Colorectal cancer, the No. 1 cancer in Singapore, can be cured if it’s detected early. In fact, with healthy lifestyle habits and regular screening, it can actually be prevented.
This cancer of the large intestine typically begins with benign growths, which can take years to turn cancerous. If these growths or polyps in the colon or rectum are detected when they are still benign, colorectal cancer can be prevented.
Regular screening via colonoscopy or Faecal Immunochemical Test can help detect these polyps, which is why screening is an important preventive measure for colorectal cancer.
Colorectal cancer symptoms, which usually appear at an advanced stage, include:
• Change in bowel habits – diarrhoea, constipation, frequent bowel movements
• Blood in stools
• Incomplete bowel emptying
• Persistent abdominal discomfort
• Unexplained weight loss
• Weakness, fatigue
What are the causes of colorectal cancer?
Colorectal cancer is caused by a combination of lifestyle, environmental and genetic factors.
Dr Dawn Chong Qingqing, a consultant in the Division of Medical Oncology at the National Cancer Centre Singapore, points to “changes in lifestyle factors over the years with rising incidence of obesity as a result of a Western diet (fast food, sugary drinks), lack of physical activity, unhealthy lifestyle habits such as smoking and alcohol intake” as factors responsible for the rise in colorectal cancer cases in Singapore.
According to the National Registry of Diseases Office, 9,807 new cases of colorectal cancer were diagnosed in Singapore from 2011 to 2015. Of these, 5,383 were males.
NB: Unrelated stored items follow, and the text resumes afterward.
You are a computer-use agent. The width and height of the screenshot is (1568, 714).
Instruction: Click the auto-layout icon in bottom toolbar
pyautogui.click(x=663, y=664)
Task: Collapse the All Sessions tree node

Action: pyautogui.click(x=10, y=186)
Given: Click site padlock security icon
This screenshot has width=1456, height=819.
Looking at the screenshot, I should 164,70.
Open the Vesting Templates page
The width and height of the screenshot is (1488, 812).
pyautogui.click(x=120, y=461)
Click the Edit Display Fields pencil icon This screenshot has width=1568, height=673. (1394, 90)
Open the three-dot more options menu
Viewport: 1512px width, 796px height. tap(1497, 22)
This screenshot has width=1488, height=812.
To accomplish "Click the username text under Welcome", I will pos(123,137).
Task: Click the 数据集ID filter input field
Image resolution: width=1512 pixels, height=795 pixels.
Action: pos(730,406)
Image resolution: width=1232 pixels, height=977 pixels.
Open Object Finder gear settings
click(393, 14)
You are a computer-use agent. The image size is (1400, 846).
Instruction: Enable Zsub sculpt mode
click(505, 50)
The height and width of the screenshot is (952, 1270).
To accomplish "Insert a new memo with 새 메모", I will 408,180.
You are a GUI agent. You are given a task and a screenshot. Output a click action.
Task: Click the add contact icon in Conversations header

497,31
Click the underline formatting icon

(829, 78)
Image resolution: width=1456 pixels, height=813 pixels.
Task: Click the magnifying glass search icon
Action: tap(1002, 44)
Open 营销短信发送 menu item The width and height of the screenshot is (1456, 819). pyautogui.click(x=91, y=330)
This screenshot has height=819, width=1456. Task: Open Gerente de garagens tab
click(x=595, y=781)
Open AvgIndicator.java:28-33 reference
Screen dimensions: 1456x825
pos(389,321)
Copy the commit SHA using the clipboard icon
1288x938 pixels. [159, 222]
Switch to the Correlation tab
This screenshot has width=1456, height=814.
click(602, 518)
Your risk of developing colorectal cancer increases if you are over the age of 50 and have a family history of this cancer, while maintaining normal weight, eating healthily and exercising regularly can help reduce your risk.
“Studies have shown that obese people have a 30 per cent increase in the risk of developing colorectal cancer compared to people of normal weight,” said Dr Chong. “Regular exercise can actually reduce your risk by 20 per cent.”
A healthy diet includes more fruits, vegetables, whole grains, brown rice and less fatty foods and red meat or processed meat. Smoking and alcohol, which increase your risk of colorectal cancer by 30 per cent and 20 per cent respectively, should be avoided.
How is colorectal cancer treated?
Treatment depends on the stage of the cancer and includes surgery, chemotherapy, and radiotherapy, alone or in combination.
“When colorectal cancer is detected early (stages 1-3), treatment is curative. However, when it is detected at later stages when it has spread to other parts of the body, a cure is less likely and treatment is often directed to relieving symptoms,” said Dr Chong.